*Metin*:

____________________

Fe izâ messel insâne durrun deânâ, summe izâ havvelnâhu nimeten minnâ kâle innemâ ûtîtuhu alâ ilm(ilmin), bel hiye fitnetun ve lâkinne ekserehum lâ yalemûn(yalemûne).
1. fe : böylece, artık
2. izâ : olduğu zaman
3. messe : dokundu
4. el insâne : insan
5. durrun : zarar, ziyan
6. deâ-nâ : bize dua etti
7. summe : sonra
8. izâ : olduğu zaman
9. havvelnâ-hu : ona verdik, ona lütfettik (gönderdik)
10. ni`meten : ni`met
11. min-nâ : bizden
12. kâle : dedi
13. innemâ : ancak, yalnız, sadece
14. ûtîtu-hu : ona verildi
15. alâ ilmin : ilim üzerine
16. bel : hayır, fakat, bilâkis
17. hiye : o
18. fitnetun : fitne, imtihan
19. ve lâkinne : ve fakat, ancak
20. eksere-hum : onların çoğu
21. lâ ya`lemûne : bilmezler
İmam İskender Ali Mihr : İnsana bir zarar dokunduğu zaman Bize dua eder. Sonra ona tarafımızdan bir ni`met gönderdiğimizde: "Bu ancak bana bir ilim üzerine verildi." der. Hayır, o bir imtihandır. Ve lâkin onların çoğu bilmezler.
Diyanet İşleri : İnsana bir zarar dokunduğunda bize yalvarır. Sonra ona tarafımızdan bir nimet verdiğimizde, Bu, bana ancak bilgim sayesinde verilmiştir der. Hayır, o bir imtihandır. Fakat onların çoğu bilmezler.
Abdulbaki Gölpınarlı : İnsana bir zarar geldi mi bizi çağırır, sonra katımızdan bir nîmet verdik mi ona, der ki: Bana bu nîmet, bilgim yüzünden verilmiştir; hayır, o bir sınamadır ve fakat çoğu bilmez.

____________________

*Veri Kayıtları*:
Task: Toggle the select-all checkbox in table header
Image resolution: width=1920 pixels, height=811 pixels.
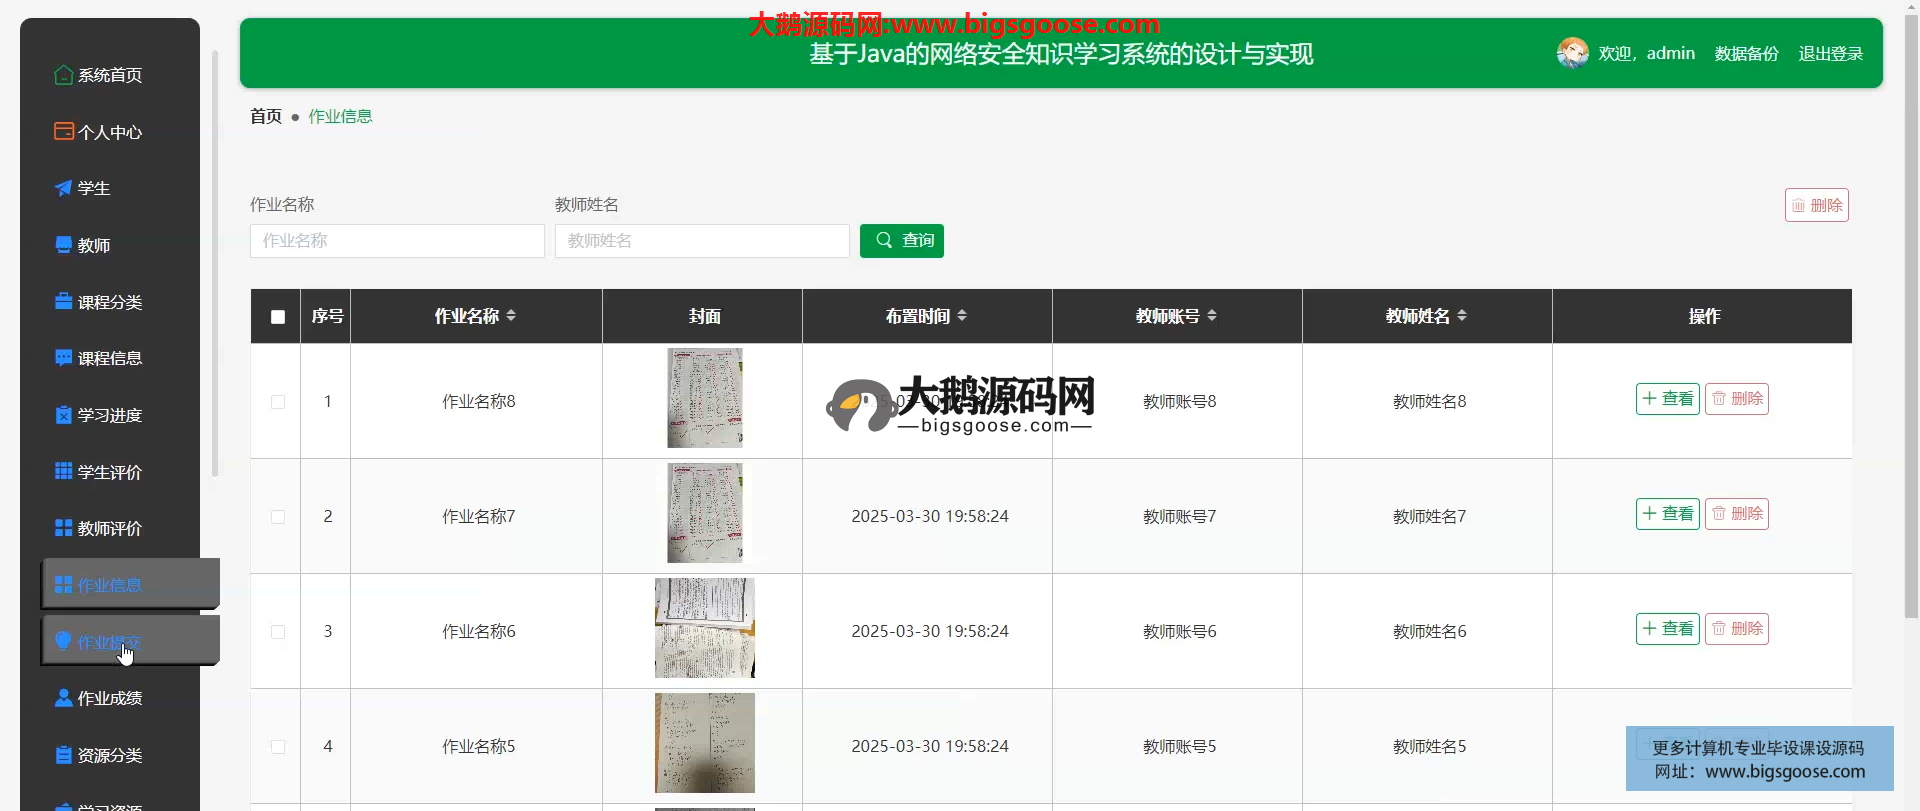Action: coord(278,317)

____________________

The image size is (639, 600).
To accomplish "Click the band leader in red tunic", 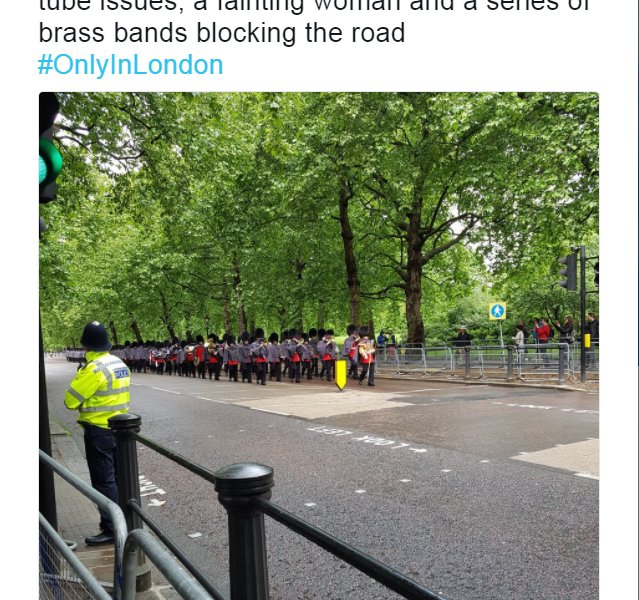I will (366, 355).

____________________

*Görevleriniz*:
**a)** Ayet metninde Türkçe meali verilen kaynakların adlarını sırasıyla yazın.
**b)** Ayet metnini son cümlesinden sonra aynı düzende sürdürün.

*Son Cevaplar*:
**a)** İmam İskender Ali Mihr, Diyanet İşleri, Abdulbaki Gölpınarlı

**b)**
Adem Uğur : İnsana bir zarar dokunduğu zaman bize yalvarır. Sonra, kendisine tarafımızdan bir nimet verdiğimiz vakit, "Bu bana ancak bilgimden dolayı verilmiştir" der. Hayır o, bir imtihandır, fakat çokları bilmezler.
Ahmed Hulusi : İnsana bir zarar, hastalık, sıkıntı geldiğinde bizden yardım ister. . . Sonra ona bizden bir nimet lütfettiğimizde "O, bana bilgim sayesinde verilmiştir" (der). . . Hayır; o (nimet) bir sınav objesidir! Ne var ki onların çoğunluğu bunu bilmezler.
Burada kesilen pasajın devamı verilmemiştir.